▶ TASK PROMPT
With nothing left out, repeat every entry exactly.

-- DATASET ENTRIES follows --

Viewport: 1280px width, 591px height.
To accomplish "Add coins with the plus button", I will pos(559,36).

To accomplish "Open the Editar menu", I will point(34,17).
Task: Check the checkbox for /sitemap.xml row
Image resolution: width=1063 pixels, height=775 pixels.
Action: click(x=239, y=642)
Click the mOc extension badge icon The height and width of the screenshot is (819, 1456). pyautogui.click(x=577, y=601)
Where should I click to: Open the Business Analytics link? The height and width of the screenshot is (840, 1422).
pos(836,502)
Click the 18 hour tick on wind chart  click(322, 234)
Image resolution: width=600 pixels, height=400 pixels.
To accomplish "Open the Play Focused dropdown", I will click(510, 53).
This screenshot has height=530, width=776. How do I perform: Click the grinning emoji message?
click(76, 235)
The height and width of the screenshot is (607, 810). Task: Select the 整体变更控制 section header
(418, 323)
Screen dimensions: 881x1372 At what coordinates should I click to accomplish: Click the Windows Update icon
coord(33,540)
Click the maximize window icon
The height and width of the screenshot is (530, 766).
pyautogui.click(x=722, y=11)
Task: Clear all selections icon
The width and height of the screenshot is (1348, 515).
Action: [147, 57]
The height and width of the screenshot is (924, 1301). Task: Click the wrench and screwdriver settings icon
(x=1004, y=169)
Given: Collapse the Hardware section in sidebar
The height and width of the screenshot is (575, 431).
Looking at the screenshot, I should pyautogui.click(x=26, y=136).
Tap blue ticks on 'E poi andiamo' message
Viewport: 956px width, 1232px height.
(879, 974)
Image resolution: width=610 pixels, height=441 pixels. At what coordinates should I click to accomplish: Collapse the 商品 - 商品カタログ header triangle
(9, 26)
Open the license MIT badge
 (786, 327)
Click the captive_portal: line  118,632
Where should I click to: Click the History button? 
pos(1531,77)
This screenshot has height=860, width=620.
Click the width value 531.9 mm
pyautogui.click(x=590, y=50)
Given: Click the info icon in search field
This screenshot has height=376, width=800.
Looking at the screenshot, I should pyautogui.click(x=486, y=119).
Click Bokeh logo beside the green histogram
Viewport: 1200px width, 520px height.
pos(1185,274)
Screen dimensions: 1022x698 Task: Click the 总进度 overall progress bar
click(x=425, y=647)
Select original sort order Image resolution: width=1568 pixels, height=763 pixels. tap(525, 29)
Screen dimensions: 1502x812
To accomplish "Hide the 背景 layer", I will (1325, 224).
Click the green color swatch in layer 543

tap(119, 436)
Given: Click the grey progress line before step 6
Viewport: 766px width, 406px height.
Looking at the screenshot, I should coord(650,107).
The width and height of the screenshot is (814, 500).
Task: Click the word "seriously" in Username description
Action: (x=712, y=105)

-- DATASET ENTRIES concluded --

▶ SOLUTION
Viewport: 1280px width, 591px height.
To accomplish "Add coins with the plus button", I will pos(559,36).

To accomplish "Open the Editar menu", I will point(34,17).
Task: Check the checkbox for /sitemap.xml row
Image resolution: width=1063 pixels, height=775 pixels.
Action: click(x=239, y=642)
Click the mOc extension badge icon The height and width of the screenshot is (819, 1456). pyautogui.click(x=577, y=601)
Where should I click to: Open the Business Analytics link? The height and width of the screenshot is (840, 1422).
pos(836,502)
Click the 18 hour tick on wind chart  click(322, 234)
Image resolution: width=600 pixels, height=400 pixels.
To accomplish "Open the Play Focused dropdown", I will click(510, 53).
This screenshot has height=530, width=776. How do I perform: Click the grinning emoji message?
click(76, 235)
The height and width of the screenshot is (607, 810). Task: Select the 整体变更控制 section header
(418, 323)
Screen dimensions: 881x1372 At what coordinates should I click to accomplish: Click the Windows Update icon
coord(33,540)
Click the maximize window icon
The height and width of the screenshot is (530, 766).
pyautogui.click(x=722, y=11)
Task: Clear all selections icon
The width and height of the screenshot is (1348, 515).
Action: [147, 57]
The height and width of the screenshot is (924, 1301). Task: Click the wrench and screwdriver settings icon
(x=1004, y=169)
Given: Collapse the Hardware section in sidebar
The height and width of the screenshot is (575, 431).
Looking at the screenshot, I should pyautogui.click(x=26, y=136).
Tap blue ticks on 'E poi andiamo' message
Viewport: 956px width, 1232px height.
(879, 974)
Image resolution: width=610 pixels, height=441 pixels. At what coordinates should I click to accomplish: Collapse the 商品 - 商品カタログ header triangle
(9, 26)
Open the license MIT badge
 (786, 327)
Click the captive_portal: line  118,632
Where should I click to: Click the History button? 
pos(1531,77)
This screenshot has height=860, width=620.
Click the width value 531.9 mm
pyautogui.click(x=590, y=50)
Given: Click the info icon in search field
This screenshot has height=376, width=800.
Looking at the screenshot, I should pyautogui.click(x=486, y=119).
Click Bokeh logo beside the green histogram
Viewport: 1200px width, 520px height.
pos(1185,274)
Screen dimensions: 1022x698 Task: Click the 总进度 overall progress bar
click(x=425, y=647)
Select original sort order Image resolution: width=1568 pixels, height=763 pixels. tap(525, 29)
Screen dimensions: 1502x812
To accomplish "Hide the 背景 layer", I will (1325, 224).
Click the green color swatch in layer 543

tap(119, 436)
Given: Click the grey progress line before step 6
Viewport: 766px width, 406px height.
Looking at the screenshot, I should coord(650,107).
The width and height of the screenshot is (814, 500).
Task: Click the word "seriously" in Username description
Action: (x=712, y=105)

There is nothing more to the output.